Policier parisien réglant la circulation, place de la Madeleine, le clin d’œil de Robert Doisneau à l’agent de police de Paris, lui qui, de 1934 à 1939, à 22 ans, entre au service photo des usines Renault à Billancourt. De ces cinq années passées chez Renault naîtra une prodigieuse collection, témoin précieux d’une entreprise mythique, mais aussi d’un lieu et d’une époque.

Rue de la Mare ou Ménilmontant, les clichés de Willy Ronis et ses voitures dévoilent les liens indéfectibles qui l’ont rattaché à la ville Lumière jusqu’à son décès en 2009, à 99 ans.

Brooklyn Gang. Bruce Davidson, immense photographe travaillant en noir et blanc, a célébré dans les années 60 Brooklyn, ses voitures et ses gangs avec une puissance formelle, une dimension sociale et politique et une profonde humanité. Là encore, la voiture documente ses clichés.

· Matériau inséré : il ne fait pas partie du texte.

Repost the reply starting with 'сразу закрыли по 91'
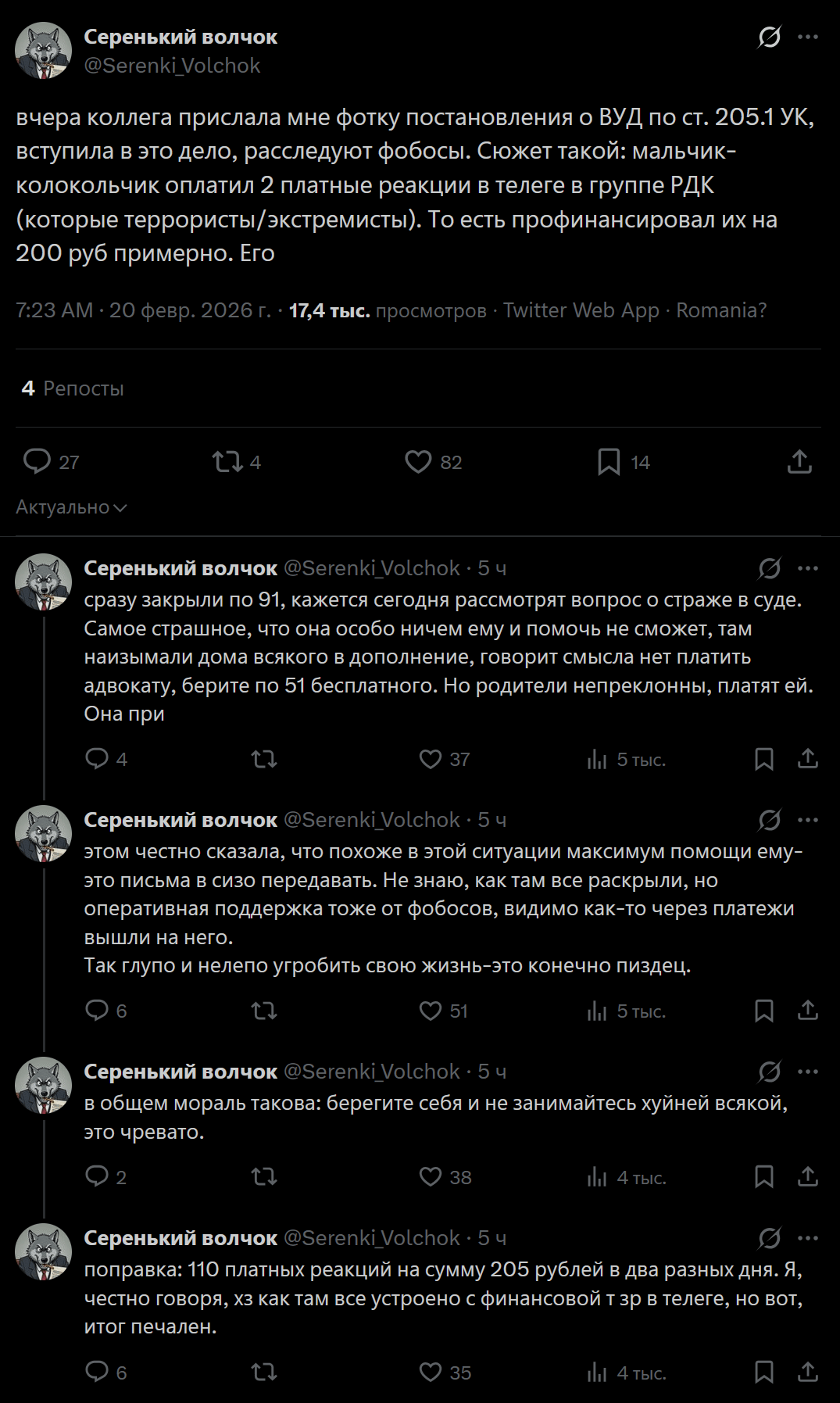The width and height of the screenshot is (840, 1403). tap(264, 759)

Plus récemment, Philippe Chancel, dans sa série Drive thru Flint, est le témoin de la déchéance de Detroit, longtemps symbole de progrès avec ses trois grands géants de l’automobile – General Motors, Ford et Chrysler. Mais à partir du début des années 80, l’industrie automobile aux USA s’effrondre. Detroit est rebaptisée « Murder capital .»

L’utilisation magistrale de la photographie couleur est la marque de fabrique de Saul Leiter, d’Harry Gruyaert et de Joel Meyerowitz. Chacune de leurs photos dévoile un univers propre et unique, construit avec une maîtrise de la couleur, de la lumière et de la composition. Ils se sont emparés chacun à leur manière de la puissance narrative de la voiture et Joel Meyerowitz le confirme : « J’ai commencé à comprendre que la vitre de la voiture était le cadre et que, d’une certaine manière, la voiture elle même était l’appareil photo avec moi ».

La voiture, bientôt, pourra rouler sans conducteur. La technique photographique change avec l’ère numérique, les réseaux sociaux et les outils connectés. Pourtant les photographes sont toujours fascinés par l’automobile parce que cette icône moderne symbolise encore aujourd’hui une liberté accélérée.